Macrophage-derived cholesterol contributes to therapeutic resistance in prostate cancer

Abstract

AbstractTumor-associated macrophages are key immune cells associated with cancer progression. Here we sought to determine the role of macrophages in castration-resistant prostate cancer (CRPC) using a syngeneic model that reflected the mutational landscape of the disease. A transcriptomic analysis of CRPC tumors following macrophage depletion revealed lower molecular signatures for steroid and bile acid synthesis, indicating potential perturbation of cholesterol metabolism. Since cholesterol is the precursor of the five major classes of steroid hormones, we reasoned that macrophages were regulating androgen biosynthesis within the prostate tumor microenvironment. Indeed, macrophage depletion reduced the levels of androgens within prostate tumors and restricted androgen receptor (AR) nuclear localization in vitro and in vivo. Macrophages were cholesterol rich and had the ability to transfer cholesterol to tumor cells in vitro, and AR nuclear translocation was inhibited by activation of Liver X Receptor (LXR)-β, the master regulator of cholesterol homeostasis. Finally, combining macrophage depletion with androgen deprivation therapy increased survival, supporting the therapeutic potential of targeting macrophages in CRPC.

▶ _TASK INSTRUCTIONS_
A - Do these statements agree with the abstract on macrophage-derived cholesterol in prostate cancer? (i) Macrophage depletion raised androgen levels within prostate tumors. (ii) Macrophages could transfer cholesterol to tumor cells in vitro. (iii) Activating LXR-β promoted AR nuclear translocation. Answer yes or no for each, and quote the words of the abstract that decide it.
B - Which abbreviations does the abstract on macrophage-derived cholesterol spell out, and what does each stand for?

▶ _MATERIAL PROVIDED_
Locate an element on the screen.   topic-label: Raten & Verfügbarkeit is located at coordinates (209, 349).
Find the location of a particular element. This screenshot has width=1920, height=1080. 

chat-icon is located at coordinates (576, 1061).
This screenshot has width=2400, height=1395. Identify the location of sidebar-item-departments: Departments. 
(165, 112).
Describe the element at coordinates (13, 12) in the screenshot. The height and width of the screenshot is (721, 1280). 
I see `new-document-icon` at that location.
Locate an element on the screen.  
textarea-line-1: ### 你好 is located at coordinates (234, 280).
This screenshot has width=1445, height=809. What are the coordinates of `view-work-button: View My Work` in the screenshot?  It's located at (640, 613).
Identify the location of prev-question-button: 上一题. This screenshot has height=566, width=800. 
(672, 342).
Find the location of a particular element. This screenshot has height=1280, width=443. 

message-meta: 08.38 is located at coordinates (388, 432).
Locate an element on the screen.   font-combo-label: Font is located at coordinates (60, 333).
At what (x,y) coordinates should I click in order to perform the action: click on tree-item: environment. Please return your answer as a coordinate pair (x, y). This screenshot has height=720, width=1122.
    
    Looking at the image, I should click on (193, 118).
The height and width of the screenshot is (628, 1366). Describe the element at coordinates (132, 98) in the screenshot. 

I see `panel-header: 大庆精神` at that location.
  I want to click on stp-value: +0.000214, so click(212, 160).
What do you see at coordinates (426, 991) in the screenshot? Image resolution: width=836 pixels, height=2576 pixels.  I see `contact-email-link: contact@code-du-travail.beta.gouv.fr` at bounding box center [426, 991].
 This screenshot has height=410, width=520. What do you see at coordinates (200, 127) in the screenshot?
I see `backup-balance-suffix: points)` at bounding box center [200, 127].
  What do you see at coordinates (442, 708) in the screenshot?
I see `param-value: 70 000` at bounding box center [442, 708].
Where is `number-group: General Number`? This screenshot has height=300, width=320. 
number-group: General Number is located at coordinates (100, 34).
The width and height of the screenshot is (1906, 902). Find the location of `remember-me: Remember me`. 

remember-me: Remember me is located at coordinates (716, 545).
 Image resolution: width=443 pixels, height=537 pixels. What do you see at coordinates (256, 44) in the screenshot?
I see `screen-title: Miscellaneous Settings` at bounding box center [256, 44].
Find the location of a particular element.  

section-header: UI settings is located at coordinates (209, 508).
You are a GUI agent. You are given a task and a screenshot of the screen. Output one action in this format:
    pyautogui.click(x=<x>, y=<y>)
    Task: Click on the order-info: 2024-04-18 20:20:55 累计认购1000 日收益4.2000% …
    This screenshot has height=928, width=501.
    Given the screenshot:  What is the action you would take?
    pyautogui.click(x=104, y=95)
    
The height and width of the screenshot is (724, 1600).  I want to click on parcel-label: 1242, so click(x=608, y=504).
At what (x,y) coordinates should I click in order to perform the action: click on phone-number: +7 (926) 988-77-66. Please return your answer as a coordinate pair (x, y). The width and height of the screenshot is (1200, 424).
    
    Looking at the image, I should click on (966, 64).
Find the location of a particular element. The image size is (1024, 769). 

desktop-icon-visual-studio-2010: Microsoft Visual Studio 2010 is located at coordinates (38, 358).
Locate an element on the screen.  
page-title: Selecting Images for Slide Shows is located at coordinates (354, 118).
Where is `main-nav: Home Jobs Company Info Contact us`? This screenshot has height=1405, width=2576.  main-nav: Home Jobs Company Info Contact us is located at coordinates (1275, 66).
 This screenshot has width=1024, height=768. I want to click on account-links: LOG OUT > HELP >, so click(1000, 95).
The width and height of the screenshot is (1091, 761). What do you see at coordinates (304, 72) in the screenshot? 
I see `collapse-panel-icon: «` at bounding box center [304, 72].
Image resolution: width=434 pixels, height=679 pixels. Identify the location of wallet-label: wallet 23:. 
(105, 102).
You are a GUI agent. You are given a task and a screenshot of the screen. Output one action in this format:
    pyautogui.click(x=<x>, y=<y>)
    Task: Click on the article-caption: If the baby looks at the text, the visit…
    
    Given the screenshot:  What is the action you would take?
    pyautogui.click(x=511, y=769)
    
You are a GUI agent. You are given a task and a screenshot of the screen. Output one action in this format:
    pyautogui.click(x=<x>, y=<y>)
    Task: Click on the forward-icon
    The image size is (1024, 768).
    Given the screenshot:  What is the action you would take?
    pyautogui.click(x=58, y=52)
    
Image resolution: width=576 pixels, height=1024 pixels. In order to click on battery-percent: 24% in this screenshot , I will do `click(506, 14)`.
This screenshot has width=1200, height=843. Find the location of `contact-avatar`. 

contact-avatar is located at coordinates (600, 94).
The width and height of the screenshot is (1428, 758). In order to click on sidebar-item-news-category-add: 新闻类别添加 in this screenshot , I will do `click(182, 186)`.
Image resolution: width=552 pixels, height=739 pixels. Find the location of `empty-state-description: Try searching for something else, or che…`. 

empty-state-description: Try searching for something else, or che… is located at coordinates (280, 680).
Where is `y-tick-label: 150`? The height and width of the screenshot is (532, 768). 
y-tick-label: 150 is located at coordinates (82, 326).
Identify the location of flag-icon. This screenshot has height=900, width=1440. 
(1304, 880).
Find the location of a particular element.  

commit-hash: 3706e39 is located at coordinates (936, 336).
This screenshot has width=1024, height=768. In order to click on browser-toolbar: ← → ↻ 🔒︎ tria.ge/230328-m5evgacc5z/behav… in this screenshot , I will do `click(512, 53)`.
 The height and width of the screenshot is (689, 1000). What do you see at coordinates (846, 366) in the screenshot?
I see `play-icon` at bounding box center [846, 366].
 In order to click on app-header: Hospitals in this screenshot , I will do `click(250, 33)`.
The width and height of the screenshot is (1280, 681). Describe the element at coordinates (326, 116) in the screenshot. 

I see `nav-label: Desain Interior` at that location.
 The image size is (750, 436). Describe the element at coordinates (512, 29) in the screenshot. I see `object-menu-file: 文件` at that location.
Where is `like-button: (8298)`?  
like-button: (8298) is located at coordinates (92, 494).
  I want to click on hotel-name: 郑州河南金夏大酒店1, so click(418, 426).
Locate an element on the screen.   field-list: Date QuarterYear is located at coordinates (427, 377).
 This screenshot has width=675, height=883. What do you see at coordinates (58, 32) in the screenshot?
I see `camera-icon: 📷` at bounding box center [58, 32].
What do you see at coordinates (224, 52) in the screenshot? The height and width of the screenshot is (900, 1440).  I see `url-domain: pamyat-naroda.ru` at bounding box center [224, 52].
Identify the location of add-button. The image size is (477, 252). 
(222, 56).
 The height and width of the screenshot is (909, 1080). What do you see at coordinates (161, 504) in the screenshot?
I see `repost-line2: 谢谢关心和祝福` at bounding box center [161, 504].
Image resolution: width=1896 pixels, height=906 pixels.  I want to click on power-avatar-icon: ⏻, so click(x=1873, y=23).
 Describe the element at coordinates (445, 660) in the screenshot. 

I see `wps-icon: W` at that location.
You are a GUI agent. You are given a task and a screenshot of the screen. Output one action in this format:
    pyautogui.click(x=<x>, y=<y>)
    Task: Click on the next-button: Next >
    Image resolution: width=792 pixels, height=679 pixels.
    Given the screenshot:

▶ _SOLUTIONS TO THE EXERCISE_
A -
(i) No: "macrophage depletion reduced the levels of androgens within prostate tumors"
(ii) Yes: "Macrophages were cholesterol rich and had the ability to transfer cholesterol to tumor cells in vitro"
(iii) No: "AR nuclear translocation was inhibited by activation of Liver X Receptor (LXR)-β"

B -
CRPC: castration-resistant prostate cancer
AR: androgen receptor
LXR: Liver X Receptor